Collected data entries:
++++

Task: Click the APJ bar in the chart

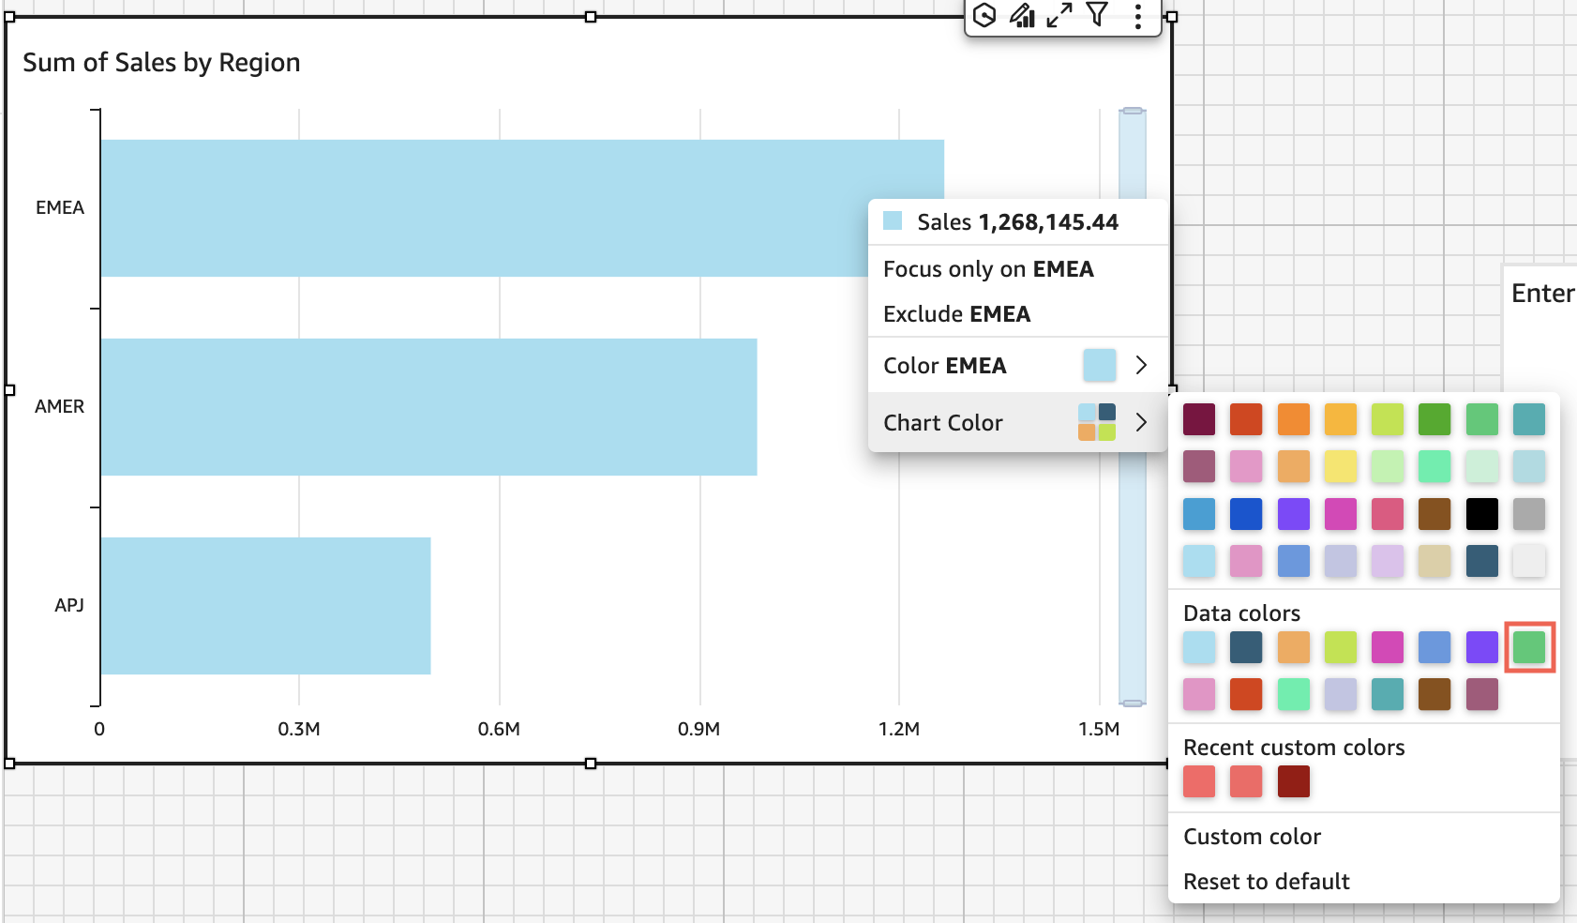Action: [265, 606]
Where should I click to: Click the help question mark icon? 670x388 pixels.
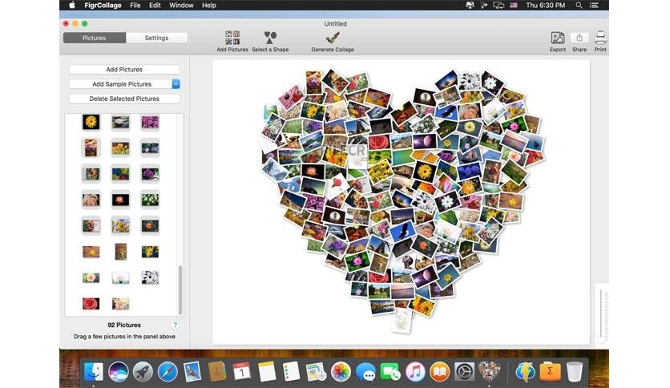(175, 325)
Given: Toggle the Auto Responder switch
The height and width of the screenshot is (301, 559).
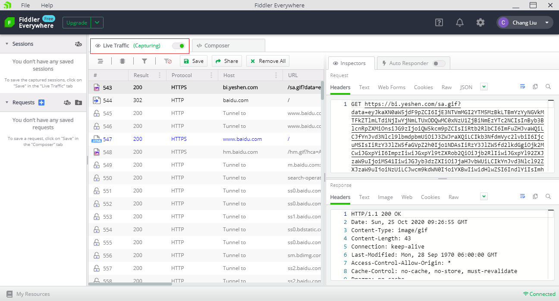Looking at the screenshot, I should pyautogui.click(x=439, y=63).
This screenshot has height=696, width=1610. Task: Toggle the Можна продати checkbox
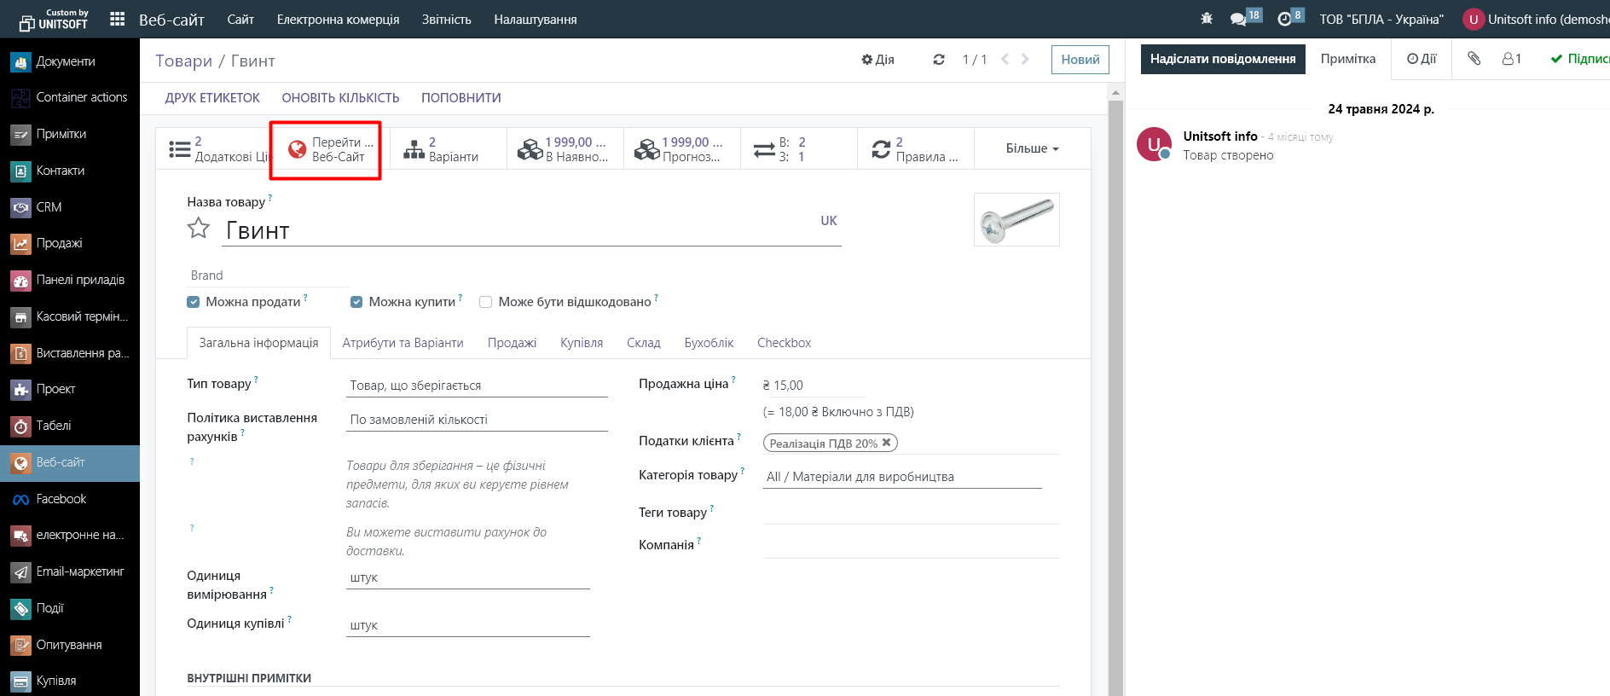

++++

Your objective:
The required output is an exact copy of the lines from the one with "Where should I" through the final line of the data above, with pictures removed.

Answer to the exercise:
Where should I click to: Click the help question mark icon? 670x388 pixels.
(175, 325)
Given: Toggle the Auto Responder switch
The height and width of the screenshot is (301, 559).
Looking at the screenshot, I should pyautogui.click(x=439, y=63).
This screenshot has height=696, width=1610. Task: Toggle the Можна продати checkbox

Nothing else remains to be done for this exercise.